I noticed my corral placement wasn’t ideal so I requested an upgrade based upon my miracle miles race results.
The race itself takes you through three of the Disney Parks.
A bunch of my girl friends did the race this year as well. It was great following up with each other ocassionally to see how training was going. We provided motivation for each other. All my friends beat me of course. I have fast friends. My husband and my friend Melvin also signed up this year.
The race was pretty uneventful at the beginning but something happened miles 8-10. I think this is when my lack of discipline in training came back to bite me. I slowed down in the miles and could not physically push myself to speed up. When my interval watch would beep for walk mode I would zone out and lose and minute or so of running time – this happened multiple times during these miles. I am going to use this stretch of miles as an example of why consistency in training is so important. I was 10 minutes faster than in the race last year’s wine and dine but still 6 minutes slower than my best time. I did not reach my goal this time but some day I will.
My favorite part of the race is running through Disney Studios and the Osborne Family Lights display. Any kind of rough patch you are in will be stopped when the lights energize you.
I think I ate ok meals ahead of time, but maybe I ate a bit much earlier that day. My meals were left over pasta from the night before and high fiber granola pancakes. The food was high in fiber but did not cause any gastrointestinal issues. I think however the extra calories may have weighed me down a bit. Next time I am going to eat a little less earlier in the day prior to a night race.
I felt like I did a good job at hydration prior and during the race, even if I did have a few glasses of wine the night before. I never felt like I had to stop to go to the bathroom during the race, nor did I feel dehydrated. I am getting better at this part. This time around I used coconut water the day before the race and immediately after the race to hydrate. This may have prevented me from getting a migraine and sick after the race.
This year I was finally able to enjoy the party. Disney provides you with a $10 gift card to use after the race at Epcot. You can purchase food dishes or beverages from around the world.
I was able to eat multiple dishes afterwards and drink 2 beers and never got sick. Walking was tough but not impossible.
The whole gang prior to the race.
My post race meal (the next day) was from a latin restaurant down the street.
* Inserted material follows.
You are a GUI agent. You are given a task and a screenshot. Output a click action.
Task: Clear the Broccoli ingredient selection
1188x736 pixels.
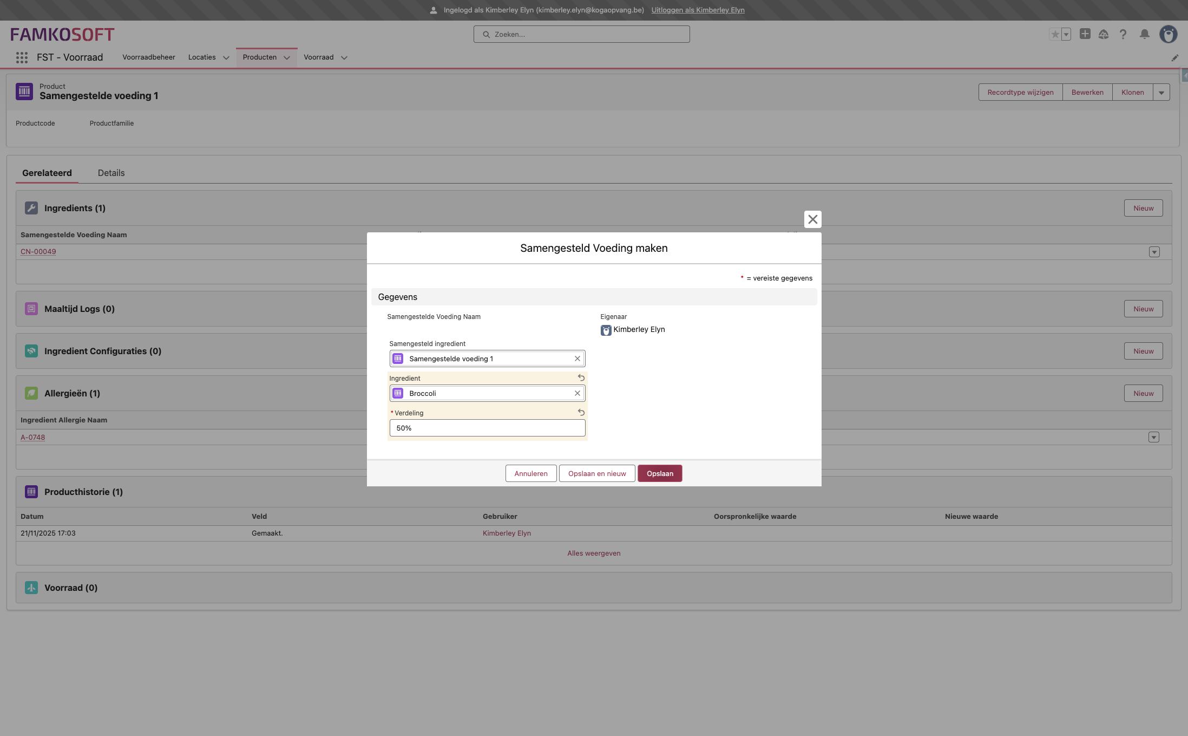(x=577, y=393)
There is a 90% chance that I will sign up again next year. Perhaps with a few more friends who are now motivated to try their first half-marathon. I may not be fast but if I motivate just one friend to decide to try it then I am satisfied!!!
My first distance race of the season is complete. I completed the miracle miles 15k for the second year in a row. It looks like my pre-race meal worked out for me.
We ended up having a beautiful and cooler fall morning here in Orlando. It was still hot but not blistering like in years past. It got a bit tough running sometimes in the sun but I was rewarded with cool winds and shady trees. Miles 1 and 2 were run at too fast a pace. It could’ve backfired on me but luckily I had energy to complete the race. Things started to get a bit challenging at mile 4 but by the time I got to mile 5 I got another energy boost. It wasn’t until around mile 8 that my energy stores were depleted. Mind over matter I kept at it. A last boost at the end made me complete the race in just a bit over 2 hours. If I keep up this time improvement, I am on track to meet or beat my best half-marathon time.
I still haven’t found a way to beat the post race headache (or migraine as I call them). I think they are a stress headache related to repeated movements from the race. They cause the same result as my regular migraines though. I am not sure how to prevent them; I tried hard to relax my shoulders and stretch my neck and shoulders during walking breaks. If anyone has any suggestions for these I would love to hear.
The meal from last night to prepare for this morning’s race. It seems to work out well. I think I will stick with this until I get sick on salmon. A salad with olives, tomatoes and feta was served on the side.